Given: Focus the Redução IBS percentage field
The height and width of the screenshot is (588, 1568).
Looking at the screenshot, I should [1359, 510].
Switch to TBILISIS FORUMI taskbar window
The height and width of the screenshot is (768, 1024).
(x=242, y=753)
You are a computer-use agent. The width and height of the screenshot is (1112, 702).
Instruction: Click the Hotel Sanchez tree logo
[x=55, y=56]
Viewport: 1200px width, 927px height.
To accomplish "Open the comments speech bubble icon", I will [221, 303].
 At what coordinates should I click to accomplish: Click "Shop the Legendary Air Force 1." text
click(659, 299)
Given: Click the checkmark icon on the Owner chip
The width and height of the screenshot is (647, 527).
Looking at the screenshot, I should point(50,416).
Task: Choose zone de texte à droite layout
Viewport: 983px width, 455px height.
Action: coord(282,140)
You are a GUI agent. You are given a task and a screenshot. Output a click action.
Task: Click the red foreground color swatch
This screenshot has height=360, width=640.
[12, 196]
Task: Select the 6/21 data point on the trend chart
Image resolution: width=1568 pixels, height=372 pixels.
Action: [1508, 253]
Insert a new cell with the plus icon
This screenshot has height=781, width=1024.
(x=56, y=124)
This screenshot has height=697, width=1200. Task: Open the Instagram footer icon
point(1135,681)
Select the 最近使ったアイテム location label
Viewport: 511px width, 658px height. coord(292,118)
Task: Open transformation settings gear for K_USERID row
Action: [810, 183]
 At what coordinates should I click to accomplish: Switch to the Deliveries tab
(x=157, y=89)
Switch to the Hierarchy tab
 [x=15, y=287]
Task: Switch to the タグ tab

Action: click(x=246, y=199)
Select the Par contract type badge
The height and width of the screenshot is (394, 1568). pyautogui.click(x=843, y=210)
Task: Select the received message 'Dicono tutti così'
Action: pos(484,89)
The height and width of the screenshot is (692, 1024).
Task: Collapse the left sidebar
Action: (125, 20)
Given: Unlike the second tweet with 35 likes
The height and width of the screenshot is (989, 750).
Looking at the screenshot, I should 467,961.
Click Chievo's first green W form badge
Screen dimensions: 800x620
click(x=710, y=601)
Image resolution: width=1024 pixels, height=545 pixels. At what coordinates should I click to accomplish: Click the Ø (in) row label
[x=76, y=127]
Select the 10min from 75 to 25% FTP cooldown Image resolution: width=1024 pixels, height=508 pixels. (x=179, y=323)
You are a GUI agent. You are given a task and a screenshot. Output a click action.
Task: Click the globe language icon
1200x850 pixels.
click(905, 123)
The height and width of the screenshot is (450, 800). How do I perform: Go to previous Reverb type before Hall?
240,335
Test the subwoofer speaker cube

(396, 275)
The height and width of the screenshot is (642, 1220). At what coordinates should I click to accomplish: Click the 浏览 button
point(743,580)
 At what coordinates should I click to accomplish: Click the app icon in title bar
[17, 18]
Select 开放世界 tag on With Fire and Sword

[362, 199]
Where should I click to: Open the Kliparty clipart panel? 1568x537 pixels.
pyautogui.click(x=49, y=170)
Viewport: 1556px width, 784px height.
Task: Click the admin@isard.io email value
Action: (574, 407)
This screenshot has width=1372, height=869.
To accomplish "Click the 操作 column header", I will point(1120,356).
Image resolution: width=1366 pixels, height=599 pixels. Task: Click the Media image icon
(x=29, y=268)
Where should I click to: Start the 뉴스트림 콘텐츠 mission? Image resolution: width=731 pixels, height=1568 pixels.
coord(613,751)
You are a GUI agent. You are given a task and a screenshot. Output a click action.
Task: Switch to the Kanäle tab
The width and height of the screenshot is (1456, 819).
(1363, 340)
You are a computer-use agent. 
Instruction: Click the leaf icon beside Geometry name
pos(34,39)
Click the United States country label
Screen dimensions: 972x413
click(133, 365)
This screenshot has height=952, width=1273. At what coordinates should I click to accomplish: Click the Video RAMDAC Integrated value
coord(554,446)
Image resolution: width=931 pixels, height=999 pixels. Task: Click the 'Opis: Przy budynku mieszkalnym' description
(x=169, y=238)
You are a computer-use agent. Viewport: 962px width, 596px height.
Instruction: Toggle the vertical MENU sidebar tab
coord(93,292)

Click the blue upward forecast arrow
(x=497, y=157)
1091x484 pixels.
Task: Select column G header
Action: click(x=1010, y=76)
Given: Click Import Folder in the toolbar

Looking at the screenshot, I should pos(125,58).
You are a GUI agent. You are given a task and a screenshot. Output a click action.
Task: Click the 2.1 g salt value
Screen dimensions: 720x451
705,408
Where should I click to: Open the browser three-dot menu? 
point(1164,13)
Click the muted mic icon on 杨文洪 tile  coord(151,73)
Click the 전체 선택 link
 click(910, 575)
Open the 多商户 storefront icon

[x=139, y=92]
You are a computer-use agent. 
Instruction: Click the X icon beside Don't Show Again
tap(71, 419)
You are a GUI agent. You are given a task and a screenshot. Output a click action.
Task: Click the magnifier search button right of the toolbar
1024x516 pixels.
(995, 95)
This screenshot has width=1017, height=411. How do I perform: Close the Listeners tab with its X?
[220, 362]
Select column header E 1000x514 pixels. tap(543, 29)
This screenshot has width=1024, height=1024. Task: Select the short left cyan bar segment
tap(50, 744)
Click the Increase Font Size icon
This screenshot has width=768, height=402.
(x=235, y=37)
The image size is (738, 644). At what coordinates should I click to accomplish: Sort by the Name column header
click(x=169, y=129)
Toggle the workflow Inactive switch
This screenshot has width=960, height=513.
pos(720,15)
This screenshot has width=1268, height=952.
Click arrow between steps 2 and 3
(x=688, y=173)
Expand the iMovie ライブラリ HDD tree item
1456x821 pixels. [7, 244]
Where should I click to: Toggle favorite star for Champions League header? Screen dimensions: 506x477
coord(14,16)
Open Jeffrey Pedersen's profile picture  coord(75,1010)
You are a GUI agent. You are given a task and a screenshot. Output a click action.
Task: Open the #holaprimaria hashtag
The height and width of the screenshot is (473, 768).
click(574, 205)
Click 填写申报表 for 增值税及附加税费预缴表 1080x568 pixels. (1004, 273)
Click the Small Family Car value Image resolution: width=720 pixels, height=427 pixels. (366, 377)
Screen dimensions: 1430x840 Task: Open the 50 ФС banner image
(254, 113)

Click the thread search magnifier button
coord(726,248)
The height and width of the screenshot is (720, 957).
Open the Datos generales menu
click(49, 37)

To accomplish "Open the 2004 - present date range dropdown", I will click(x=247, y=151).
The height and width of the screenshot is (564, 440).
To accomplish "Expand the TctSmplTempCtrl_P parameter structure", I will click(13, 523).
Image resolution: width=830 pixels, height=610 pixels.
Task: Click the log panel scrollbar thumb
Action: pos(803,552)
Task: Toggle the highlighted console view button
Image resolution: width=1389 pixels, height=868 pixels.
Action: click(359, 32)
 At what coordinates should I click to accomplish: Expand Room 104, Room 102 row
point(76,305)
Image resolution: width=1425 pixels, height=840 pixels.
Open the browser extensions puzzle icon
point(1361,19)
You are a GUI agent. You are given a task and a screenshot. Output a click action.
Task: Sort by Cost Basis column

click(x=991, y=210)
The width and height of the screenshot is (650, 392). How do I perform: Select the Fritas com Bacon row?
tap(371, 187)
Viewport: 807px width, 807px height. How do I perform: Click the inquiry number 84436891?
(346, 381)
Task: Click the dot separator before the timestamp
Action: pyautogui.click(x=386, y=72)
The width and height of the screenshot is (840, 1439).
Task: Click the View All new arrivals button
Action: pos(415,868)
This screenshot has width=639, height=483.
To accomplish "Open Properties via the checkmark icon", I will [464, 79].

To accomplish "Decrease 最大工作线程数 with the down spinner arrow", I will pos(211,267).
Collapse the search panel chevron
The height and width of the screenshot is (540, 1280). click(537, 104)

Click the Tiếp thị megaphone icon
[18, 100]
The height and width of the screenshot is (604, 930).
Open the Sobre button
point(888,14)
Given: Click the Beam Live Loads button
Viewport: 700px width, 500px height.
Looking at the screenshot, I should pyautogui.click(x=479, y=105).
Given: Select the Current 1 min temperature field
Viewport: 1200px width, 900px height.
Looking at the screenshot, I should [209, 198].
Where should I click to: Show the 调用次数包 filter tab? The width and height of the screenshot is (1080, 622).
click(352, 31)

----------

§ Work to complete
All that is needed is the line containing "Given: Click the Beam Live Loads button" and each line after it to the end of the data above, set down exactly.

§ Exercise response
Given: Click the Beam Live Loads button
Viewport: 700px width, 500px height.
Looking at the screenshot, I should pyautogui.click(x=479, y=105).
Given: Select the Current 1 min temperature field
Viewport: 1200px width, 900px height.
Looking at the screenshot, I should [209, 198].
Where should I click to: Show the 调用次数包 filter tab? The width and height of the screenshot is (1080, 622).
click(352, 31)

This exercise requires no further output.